Dominion, founded by Canadian John Poulos in 2000, is now owned by Staple Street Capital LLC, says Bloomberg. Writes Forbes, “In 2009, Diebold Election Systems was sold to its competitor, ES&S, and in 2010 selling to Dominion Voting Systems” gaining “all intellectual property, software, firmware, and hardware.” Dominion and Smartmatic contracted for 2010 and 2013 Philippines elections where claims of malfunction and fraud abounded. In 2016, seventy-one million voters in 1,635 jurisdictions used
Dominion, also tied to the Clinton Foundation, and a $2.25 million project together. Robert Mueller’s firm Wilmer Hale was their agent in 2004. Dominion outsources components to China “…down to the chip component level.”

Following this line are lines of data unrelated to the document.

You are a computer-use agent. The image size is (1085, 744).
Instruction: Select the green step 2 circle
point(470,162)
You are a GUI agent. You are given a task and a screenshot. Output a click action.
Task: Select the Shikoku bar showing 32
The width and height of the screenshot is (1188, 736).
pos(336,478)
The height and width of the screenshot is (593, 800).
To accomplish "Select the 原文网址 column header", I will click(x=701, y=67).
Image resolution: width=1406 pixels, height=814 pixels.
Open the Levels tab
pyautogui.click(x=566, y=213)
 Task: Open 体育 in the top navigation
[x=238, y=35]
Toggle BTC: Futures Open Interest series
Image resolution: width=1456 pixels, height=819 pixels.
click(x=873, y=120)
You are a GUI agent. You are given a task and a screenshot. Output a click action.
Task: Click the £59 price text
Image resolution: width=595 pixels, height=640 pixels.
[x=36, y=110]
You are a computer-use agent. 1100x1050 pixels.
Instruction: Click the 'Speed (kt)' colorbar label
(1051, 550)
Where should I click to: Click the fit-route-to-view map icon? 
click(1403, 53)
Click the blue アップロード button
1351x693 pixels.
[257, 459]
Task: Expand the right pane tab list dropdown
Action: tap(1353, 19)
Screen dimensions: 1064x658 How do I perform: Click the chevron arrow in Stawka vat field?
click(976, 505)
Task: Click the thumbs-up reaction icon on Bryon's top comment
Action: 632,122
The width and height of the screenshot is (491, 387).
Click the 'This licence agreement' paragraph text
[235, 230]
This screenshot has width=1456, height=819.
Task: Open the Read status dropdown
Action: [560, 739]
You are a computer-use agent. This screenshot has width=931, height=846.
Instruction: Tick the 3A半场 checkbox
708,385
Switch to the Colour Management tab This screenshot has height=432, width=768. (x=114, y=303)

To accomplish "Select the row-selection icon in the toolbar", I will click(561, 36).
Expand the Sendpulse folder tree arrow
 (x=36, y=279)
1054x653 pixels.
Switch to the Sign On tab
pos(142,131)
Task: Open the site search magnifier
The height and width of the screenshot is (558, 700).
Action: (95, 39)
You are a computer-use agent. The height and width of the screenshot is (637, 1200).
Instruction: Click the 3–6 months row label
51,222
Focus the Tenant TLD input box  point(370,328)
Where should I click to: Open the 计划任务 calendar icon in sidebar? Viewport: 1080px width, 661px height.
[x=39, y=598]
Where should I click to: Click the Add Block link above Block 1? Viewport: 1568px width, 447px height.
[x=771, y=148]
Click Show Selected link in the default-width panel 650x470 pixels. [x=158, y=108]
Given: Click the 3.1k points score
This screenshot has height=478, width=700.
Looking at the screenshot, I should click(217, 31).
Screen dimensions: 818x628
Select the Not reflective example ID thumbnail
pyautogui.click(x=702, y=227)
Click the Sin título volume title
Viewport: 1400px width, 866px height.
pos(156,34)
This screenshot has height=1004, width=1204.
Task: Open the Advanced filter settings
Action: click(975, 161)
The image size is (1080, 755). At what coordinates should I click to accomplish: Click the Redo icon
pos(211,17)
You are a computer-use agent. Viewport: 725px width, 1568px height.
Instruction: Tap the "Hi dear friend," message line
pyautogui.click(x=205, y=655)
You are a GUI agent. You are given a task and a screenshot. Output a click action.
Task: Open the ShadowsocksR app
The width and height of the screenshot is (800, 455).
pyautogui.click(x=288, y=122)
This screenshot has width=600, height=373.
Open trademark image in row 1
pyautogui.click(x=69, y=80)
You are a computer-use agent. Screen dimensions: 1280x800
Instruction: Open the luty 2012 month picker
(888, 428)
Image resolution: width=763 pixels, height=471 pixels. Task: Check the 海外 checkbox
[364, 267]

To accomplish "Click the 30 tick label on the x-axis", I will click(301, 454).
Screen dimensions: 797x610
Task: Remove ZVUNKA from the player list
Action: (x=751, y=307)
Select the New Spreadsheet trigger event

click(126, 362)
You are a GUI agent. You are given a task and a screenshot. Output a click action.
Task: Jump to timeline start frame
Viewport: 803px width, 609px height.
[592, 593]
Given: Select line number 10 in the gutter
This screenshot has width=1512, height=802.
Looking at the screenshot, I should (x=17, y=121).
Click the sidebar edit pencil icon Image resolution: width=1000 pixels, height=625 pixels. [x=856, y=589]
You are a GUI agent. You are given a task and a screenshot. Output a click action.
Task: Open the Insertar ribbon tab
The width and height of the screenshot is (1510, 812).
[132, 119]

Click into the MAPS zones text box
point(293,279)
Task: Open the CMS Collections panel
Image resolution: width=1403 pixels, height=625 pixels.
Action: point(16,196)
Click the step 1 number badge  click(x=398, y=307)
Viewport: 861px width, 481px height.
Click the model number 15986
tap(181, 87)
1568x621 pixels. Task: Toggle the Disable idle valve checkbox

“Former WH Cybersecurity Coordinator, Michael Daniel, notes voting machine companies aren’t known for cybersecurity expertise. Jake Stauffer, AF cyber analyst tested Dominion voting systems for CA, observing: “I’ve found for voting systems, security isn’t taken very seriously.” Testing, Staufer found vulnerabilities in Dominion’s Democracy Suite (DDC) voting equipment enabling remote code execution, denial of service attacks, and off-line ballot tampering. “How can a vendor sell a voting system with this many vulnerabilities?”
Glitches or Witches??
The election software “glitching” in GA & MI, which incorrectly gave Joe Biden thousands of votes,
is used in 28 states. When Dominion blamed a day-before “update,” Politico wrote, “Supervisor, Marcia Ridley of Spalding County Board Elections says records show no such update occurred…That is something that they don’t ever do. I’ve never seen them update anything the day before the election.” Dominion then corrected this, admitting last update was Oct 31. Does this reveal fraud or cover-up?
What’s Up with Dominion’s Code??
The origin of Dominion’s source code is especially problematic, given Smartmatic being “adopted” by Hugo Chavez in 2004, subsidized, trained to build vote machines and code, then used to rig an election. And then Smartmatic acquired Sequoia in 2005, using it to evolve their software until selling in 2007 to Dominion. Smartmatic even went to court to preserve their right to use the code they developed..
Everything that was developed by Smartmatic and Sequoia, including the software allowing ballot fraud in Hugo Chavez’ failed recall, was passed onto Dominion.
Smartmatic machines were created for 2004 Venezuela elections, organized and funded by recipient Hugo Chavez. Then Dominion inherited it all. But questions still swirl regarding if Dominion is just a front for Smartmatic.
Questions continue to pop around all these tainted companies. Was the 1 million ghost ballot dump by Smartmatic in Venezuela’s 2017 election an accident?
If the engineers who ran Dominion wanted to commit massive ballot fraud against a US candidate, based on everything we know – Is there anything that could have stopped them?"
https://www.ptnewsnetwork.com/chairman-of-smartmatic-tied-to-dominion-a-biden-transition-team-member/
Chairman of Smartmatic, tied to Dominion, a Biden Transition Team Member
By Tonya Covarrubias
November 16, 2020
The US chairman of controversial electronic voting company Smartmatic’s Board has been tapped as a member of the Biden transition team. Vice Admiral Peter Neffenger (USCG retired) is a member of the Homeland Security transition committee and was the head of the Transportation Security Administration (TSA) under the Obama Administration. Smartmatic has links to Dominion Voting Systems. Sydney Powell, General Michael Flynn’s lawyer, has claimed there is evidence that shows Dominion was involved with potential election fraud in the 2020 General Election.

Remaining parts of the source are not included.